Penny Sagembo – Co-Founder and Co-President
Penny is Co-founder of TCC, along side Rishabh. She has the heart for the orphans and vulnerable children and is truly a mum to so many unfortunate children. She has worked selflessly for the cause of such children fora number of years. Penny is a trainer and has been a community advocate in social health. She commits her time and resources to ensure orphans and vulnerable children are given the care and support they need to grow and develop. Penny is an experienced community worker, especially in project planning and implementation.
Penny also has experience of working with different NGOs in positions like technical Officer for Sexual Health, and such other roles of community services..
Penny is an outstanding community leader and as such, she uses her influence to bring people together to participate and implement impact activities effectively. She co-ordinates the daily life and logistics of TCC with Rishabh when he is in America during the school year.


Hayward Sagembo – Co-Founder and Director
Hayward has been contributing his valuable services selflessly to TCC right from the inception. His involvement with orphans and vulnerable children in the community is the subject closest to his heart. Hayward is committed and strives to ensure that all children; irrespective of their family status, are accorded the respect and dignity they deserve and are allowed participation in issues that affect their lives and well-being.
Hayward involves himself, in addition to TCC, in many community programs including those dealing with HIV/AIDS training and awareness.

Hayward also has wealth of experience of working with NGOs in positions like Technical Officer (VCT Counselor) etc.


Alfredo P Hernandez - A Friend of Tembari Children
Freddie came to Port Moresby in 1993 and has been Executive Sub Editor for the daily newspaper "The National" since then. He has been a journalist since his university days in Manila back in the late 60s. Freddie came in touch with Tembari children at a Christmas function (2009) organised by a corporate donor; and Freddie has been in constant touch with the TCC children and has been impacting their lives positively. He has voluntarily taken up the task to ensure that he connects TCC with as many potential donors as he can. Besides this, Freddie has been tirelessly cooking Saturday lunch for TCC kids since January 2010. Freddie derives satisfaction from seeing satisfied smiles on the kids faces and only calls himself a Friend of Tembari Children, which he truly is.

Field Coordinators and Volunteers
The Tembari Children’s Care Inchas a few field coordinators and a few volunteers. The coordinators and volunteers are well-trained by AngliCare Stop AIDS in Port Moresby and other organization.
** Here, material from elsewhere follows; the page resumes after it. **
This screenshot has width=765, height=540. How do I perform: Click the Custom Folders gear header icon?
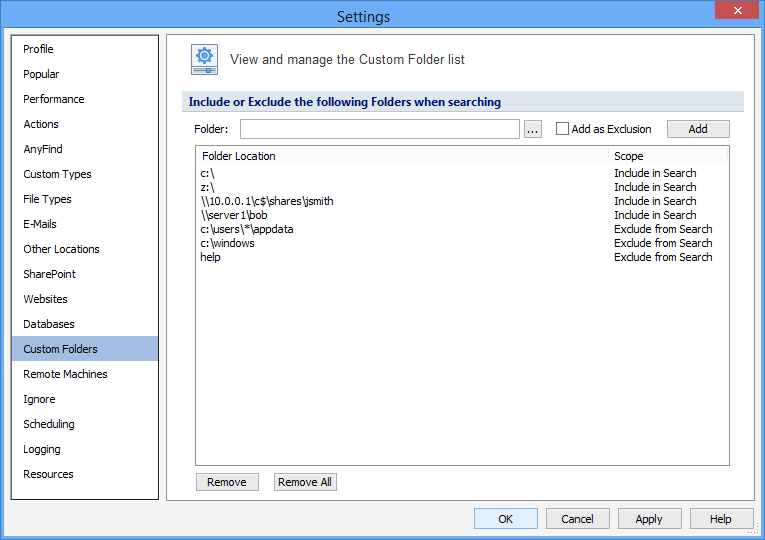pos(205,60)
All the field coordinators and volunteers are certified with Certificates in various programs such as HIV/AIDS, counseling, home-based care, STIs, gender equality, women and children’s rights, domestic violence, pre-school teaching and adult literacy training. They offer their free services to the communities as part of their contribution to improve the lives of people.
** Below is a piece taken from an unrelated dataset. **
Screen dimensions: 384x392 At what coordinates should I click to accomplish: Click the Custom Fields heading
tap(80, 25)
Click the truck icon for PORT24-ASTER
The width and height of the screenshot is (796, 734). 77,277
7. Financial Accountability

Tembari Children’s Care Inc is legally registered and has a bank account with Bank South Pacific (BSP).
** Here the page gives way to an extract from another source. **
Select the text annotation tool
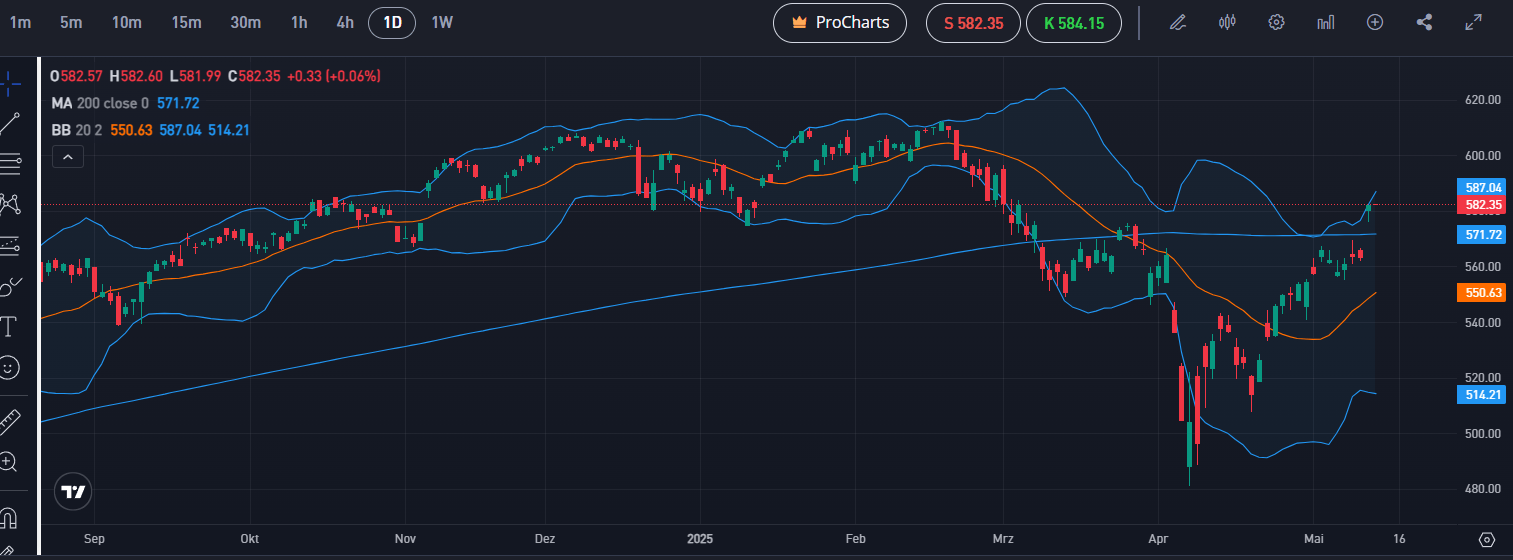This screenshot has height=560, width=1513. [9, 326]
Account Name: Tembari Children Care Inc

Account Number: 1001481651

Bank: Bank South Pacific

Branch: Waigani

The CBO has very strict, transparent and accountable finance management procedures/processes. All payments and expenses are being screened and approved by the Advisory Board.


8. SUMMARY

The CBO is managed by people with heart to serve the people to improve lives and reduce poverty amongst children and their families. The program is more tailored and focused on helping children to really address poverty through education of children and families on the rights of children.